Coronavirus public K-12 school safety lockdowns and reopening uncertainties have driven millions of American families to think very seriously about home-schooling, private schooling and charter school alternatives that are facing opposition from powerful teacher union lobbies and compliant Democratic advocates.

Many, perhaps millions, of other current home-schooling and alternative program families are realizing that in many cases they, or their hired teachers, are doing a better job of educating their children than they experience with accessible public offerings.

Some families with school-age children are wondering if or when their kids will be able to get any sort of “normal” education experiences. Uncertainty about public and private school re-openings has affected more than 13,000 school districts nationwide, with some already pushing back start dates, planning hybrid online- brief physical presence models, or entirely online classes.

There are nearly 60 million prekindergarten, elementary, middle and high school students in the U.S. For most of them, especially the younger children, virtual online instruction is very a poor substitute for “really” being with classmates and teachers who are totally present for them.

Most immediately, school closings are creating a child care crisis that will make it difficult or even impossible for many parents to hold on to jobs in an already pandemic-ravaged labor economy. In addition, many parents of children enrolled in hybrid teaching models will have multiple children on different face-to-face attendance schedules that won’t enable them to manage work arrangements around supervising at home or transporting them to classes.

Many parents aren’t able to work from home; others lack computing or home-schooling skills.

On July 17, California Gov. Gavin Newsom decreed that neither government-run nor private schools may open in counties having rising COVID-19 caseloads and hospitalizations. Ignoring the previous “flatten the curve” lockdown rationale which has already occurred, with current dropping caseloads, 80% of California residents live in counties that won’t be allowed to open.

It’s entirely safe to imagine that public school-invested teachers unions won’t shed any tears if the pandemic puts competitive private tuition-dependent options out of business. Public schools are dominant precisely because they don’t need to compete for funds. Taxpayers are forced to finance them whether or not teachers show up, with no rebates if they don’t.

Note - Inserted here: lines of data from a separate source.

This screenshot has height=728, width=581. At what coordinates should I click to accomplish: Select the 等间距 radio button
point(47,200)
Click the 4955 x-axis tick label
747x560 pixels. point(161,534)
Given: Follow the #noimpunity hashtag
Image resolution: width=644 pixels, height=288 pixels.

On July 28, the American Federation of Teachers, the second-largest education union, threatened “safety strikes” if reopening plans aren’t entirely to its liking. Those conditions typically demand shortened hybrid daily teaching schedules. Unions will lose competitive advantages as more efficient private schools afford superior-performance results teaching in person five days a week.

Many who don’t homeschool will push for an expansion of charter schools which tend to be responsive to parents and can more easily fire poor teachers. Taxpayers also gain an advantage since charter schools costs, on average, are thousands of dollars less than traditional public schools.

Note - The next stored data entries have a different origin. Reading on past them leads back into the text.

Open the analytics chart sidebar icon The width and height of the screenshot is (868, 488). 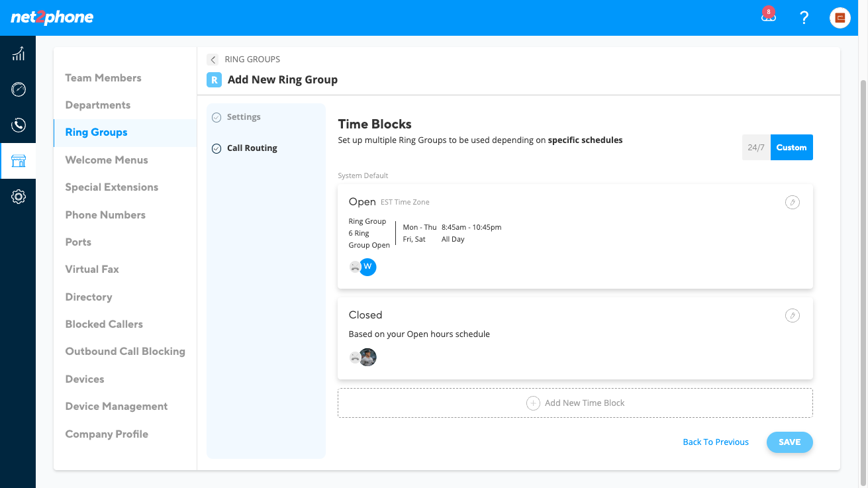(18, 54)
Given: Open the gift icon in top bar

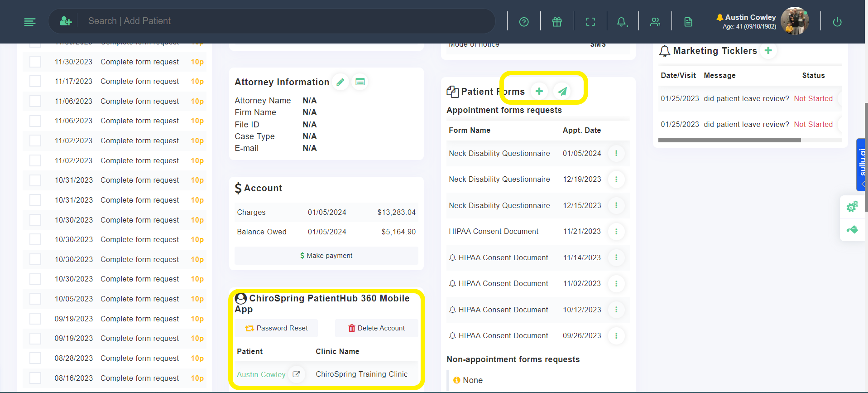Looking at the screenshot, I should tap(557, 22).
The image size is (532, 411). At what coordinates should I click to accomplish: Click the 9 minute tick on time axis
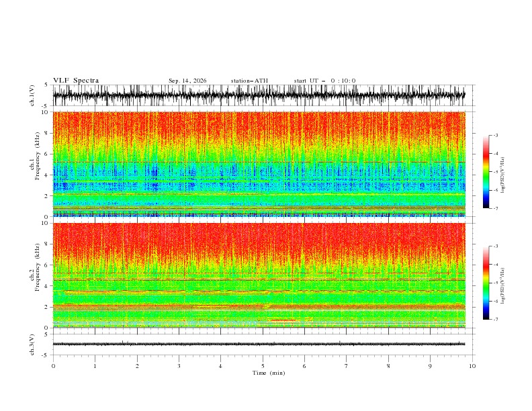tap(430, 366)
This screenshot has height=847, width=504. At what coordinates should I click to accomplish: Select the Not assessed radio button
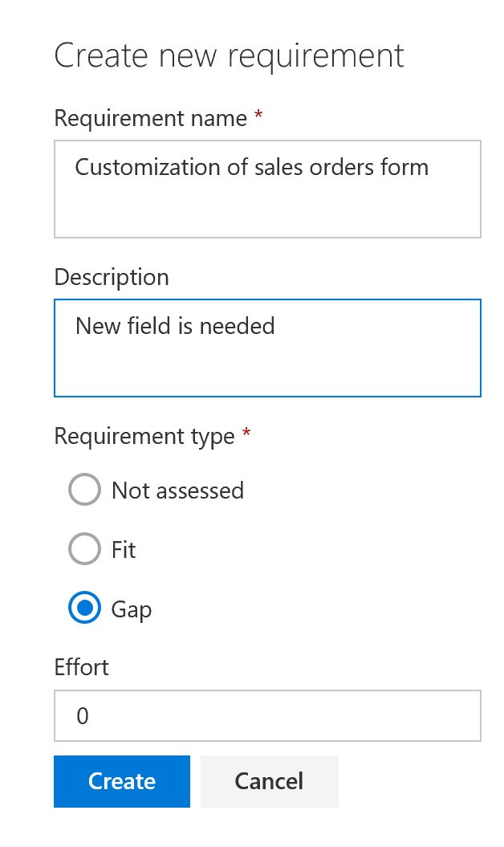[x=84, y=491]
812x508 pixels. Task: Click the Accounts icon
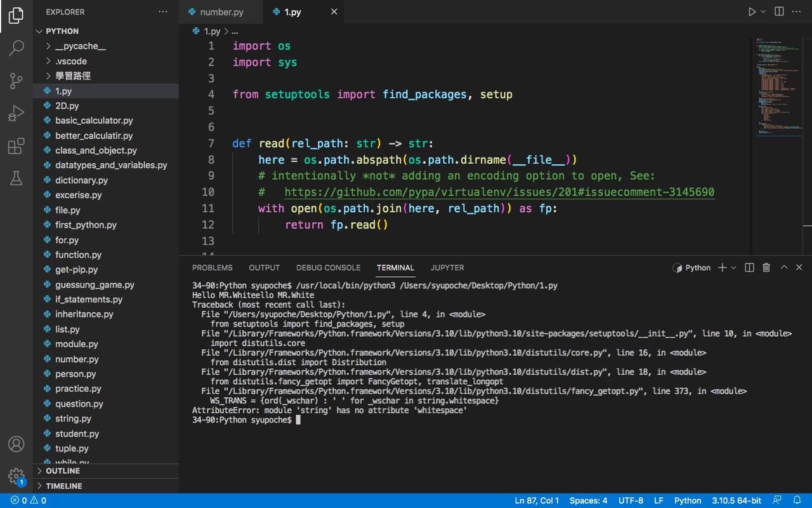click(x=16, y=444)
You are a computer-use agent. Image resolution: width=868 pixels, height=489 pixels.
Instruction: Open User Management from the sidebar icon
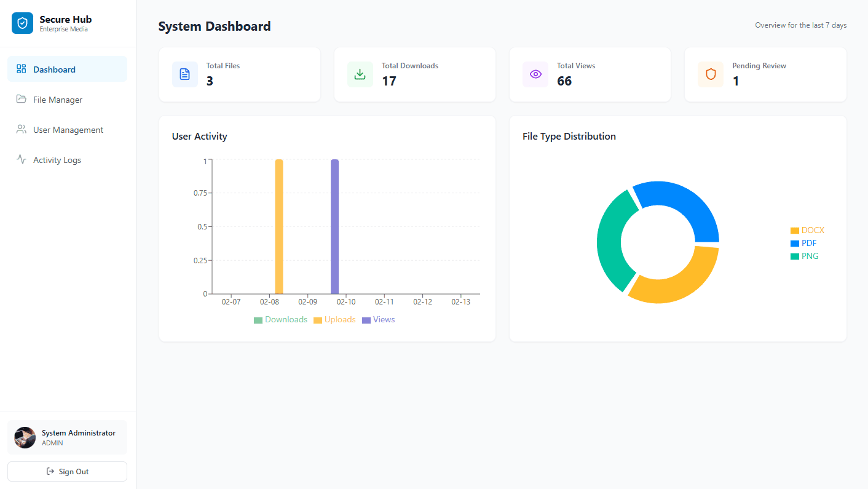[21, 129]
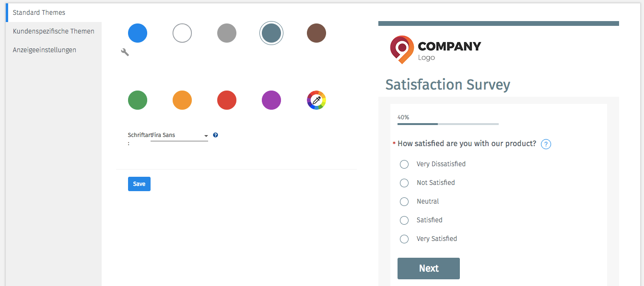Open the Fira Sans font dropdown

179,136

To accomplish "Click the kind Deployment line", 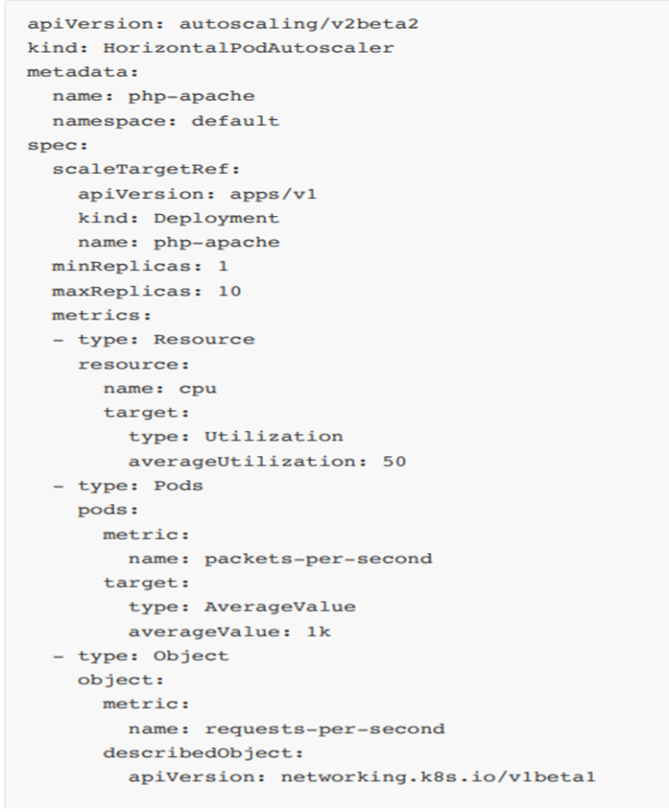I will [179, 218].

To be very clear, there are many excellent public schools, perhaps the great majority are, with enormously dedicated, caring and competent teachers. Families with adequate financial means typically make it a priority to choose neighborhoods to raise children near them.

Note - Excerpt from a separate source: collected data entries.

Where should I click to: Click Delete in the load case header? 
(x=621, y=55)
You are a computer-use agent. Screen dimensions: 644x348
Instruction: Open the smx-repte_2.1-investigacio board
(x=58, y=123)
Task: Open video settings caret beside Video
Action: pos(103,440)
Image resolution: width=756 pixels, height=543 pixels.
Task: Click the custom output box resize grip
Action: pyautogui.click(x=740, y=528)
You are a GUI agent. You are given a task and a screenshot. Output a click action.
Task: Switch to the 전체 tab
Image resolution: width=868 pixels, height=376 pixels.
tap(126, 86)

Sending a child to a relatively inexpensive private school that charges $8,000 in annual tuition only makes economic sense if the family values the private option by at least that amount. And that’s a high hurdle for most parents.

Countless other parents lack that opportunity altogether, with low-income minority inner-city residents also disproportionately getting the brunt of the lowest-performing schools. These most disadvantaged neighborhoods are encountering aggressive teacher union and allied Democrat push-backs blocking availability of much higher quality charter school options with limitations placed on how many can open and where they can be located.

Dr. Thomas Sowell’s new book “Charter Schools and Their Enemies” published last June on his 90th birthday points out that certain charter schools have had great achievement records in educating low-income minorities.

One of these, an all-Black Dunbar High School in Washington, D.C. in the early 1970s, had outperformed its local white counterparts and repeatedly exceeded national norms on standardized tests throughout the first half of the 20th century. Over an 85-year span, from 1870 to 1955, most of Dunbar’s graduates went to college, even though most Americans – white or Black – did not.

Dr. Sowell’s point isn’t that there are no subpar charter schools – there are – but rather that school choice is a boon for groups that have long been poorly served by the public system. The Success Academy charter schools in New York City, for example, have effectively closed the academic achievement gap between black and white students.

It’s also clear, Sowell emphasizes, that charter schools represent a threat to the current power balance that allows the vested interests of adults who run public education to trump what’s best for students. He reminds us that “schools exist for the education of children. Schools do not exist to provide iron-clad jobs for teachers, billions of dollars in union dues for educational bureaucracies, a guaranteed market for teachers college degrees, or a captive audience for indoctrinators.”

Democratic presidential candidate Joe Biden is being pressured by progressives, if elected, to continue to limit charter growth. The road map laid out by his Biden-Sanders Unity Task Force proposes both to reinforce the public school status quo and to suppress its competition from charter and other private schools.

Quite the opposite, President Trump strongly supports federal government reimbursable school choice options for all students, most particularly prioritized for low-income residents in poorly-performing public school districts.

In November, the public will not only choose which school course to charter, but also if a ship of educational opportunity will ever leave port carrying vital lifeboats for those in greatest peril of drowning.